Duke University gets $25M grant to research genetics of epilepsy

Duke University Medical Center has been awarded a $25 million federal grant to research epilepsy […]

Duke University Medical Center has been awarded a $25 million federal grant to research epilepsy in an effort to understand its genetic roots and develop new treatments for the disorder.

The National Institute of Neurological Diseases and Stroke, a part of the National Institutes of Health, funded the grant as part of its “Center Without Walls” initiative  to promote collaborative epilepsy research. Epilepsy affects an estimated 3 percent of people and research points to a genetic basis, which suggests a personalized medicine approach to epilepsy treatments. But few epilepsy-related genes have been found, so far.

“This grant allows us to study the genomes of epilepsy patients on a sufficiently large scale that we should be able to identify many new genes involved in the risk of epilepsy,” principal investigator David Goldstein said in a prepared statement. Goldstein is director of the Duke Center for Human Genome Variation and a professor in the department of molecular genetics and microbiology.

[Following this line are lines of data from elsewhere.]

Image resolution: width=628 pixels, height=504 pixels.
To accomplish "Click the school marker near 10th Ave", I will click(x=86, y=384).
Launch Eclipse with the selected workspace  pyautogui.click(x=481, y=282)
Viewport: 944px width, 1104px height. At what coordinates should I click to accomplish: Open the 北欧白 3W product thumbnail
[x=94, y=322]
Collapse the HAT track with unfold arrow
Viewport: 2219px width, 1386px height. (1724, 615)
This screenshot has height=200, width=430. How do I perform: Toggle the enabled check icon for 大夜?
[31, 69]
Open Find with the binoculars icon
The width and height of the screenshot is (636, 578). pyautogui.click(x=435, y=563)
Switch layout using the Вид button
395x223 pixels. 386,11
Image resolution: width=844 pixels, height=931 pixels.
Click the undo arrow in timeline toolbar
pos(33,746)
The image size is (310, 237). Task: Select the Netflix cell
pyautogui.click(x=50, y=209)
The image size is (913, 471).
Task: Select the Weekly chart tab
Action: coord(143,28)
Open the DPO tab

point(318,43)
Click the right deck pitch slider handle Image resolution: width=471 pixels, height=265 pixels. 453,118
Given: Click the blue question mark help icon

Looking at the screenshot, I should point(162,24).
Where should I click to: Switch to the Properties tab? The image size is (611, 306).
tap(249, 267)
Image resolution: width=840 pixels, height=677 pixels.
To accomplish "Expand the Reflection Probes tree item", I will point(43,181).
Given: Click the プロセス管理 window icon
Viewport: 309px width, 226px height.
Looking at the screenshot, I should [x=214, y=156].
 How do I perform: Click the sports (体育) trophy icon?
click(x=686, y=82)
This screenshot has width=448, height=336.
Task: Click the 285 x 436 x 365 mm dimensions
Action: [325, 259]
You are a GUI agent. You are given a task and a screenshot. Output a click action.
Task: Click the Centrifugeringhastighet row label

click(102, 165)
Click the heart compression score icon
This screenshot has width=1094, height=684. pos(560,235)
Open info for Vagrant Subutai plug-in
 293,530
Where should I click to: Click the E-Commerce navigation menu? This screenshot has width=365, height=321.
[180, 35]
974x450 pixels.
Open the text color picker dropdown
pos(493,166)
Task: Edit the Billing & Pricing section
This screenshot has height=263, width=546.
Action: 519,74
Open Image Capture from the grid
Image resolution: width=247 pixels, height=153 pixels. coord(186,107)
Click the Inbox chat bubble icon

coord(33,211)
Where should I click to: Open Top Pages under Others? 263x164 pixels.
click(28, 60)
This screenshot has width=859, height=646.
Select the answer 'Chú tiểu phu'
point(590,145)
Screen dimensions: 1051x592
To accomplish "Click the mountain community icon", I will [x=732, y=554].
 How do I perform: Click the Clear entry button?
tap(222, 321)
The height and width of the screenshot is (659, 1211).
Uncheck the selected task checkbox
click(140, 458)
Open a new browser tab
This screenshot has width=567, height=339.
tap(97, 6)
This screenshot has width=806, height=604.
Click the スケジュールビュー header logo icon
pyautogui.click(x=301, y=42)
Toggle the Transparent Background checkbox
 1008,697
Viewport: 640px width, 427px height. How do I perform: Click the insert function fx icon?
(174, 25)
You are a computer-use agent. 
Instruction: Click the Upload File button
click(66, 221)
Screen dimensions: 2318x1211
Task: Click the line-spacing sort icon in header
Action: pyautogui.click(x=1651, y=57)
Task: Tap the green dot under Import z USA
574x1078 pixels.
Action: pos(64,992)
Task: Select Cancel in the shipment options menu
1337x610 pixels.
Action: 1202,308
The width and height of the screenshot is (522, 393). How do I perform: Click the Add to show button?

“Our hope is that these discoveries will provide validated targets for the development of new drugs and will help to determine how best to treat each individual patient based on their own genetic profile,” he continued.

Joining Goldstein in running the Center Without Walls are Daniel Lowenstein of the University of California, San Francisco and Samuel Berkovic of the University of Melbourne. The grant will provide up to $25 million over five years to analyze the genomes of 4,000 epilepsy patients from clinics throughout the world. Duke’s Center for Human Genome Variation will conduct the genomics work.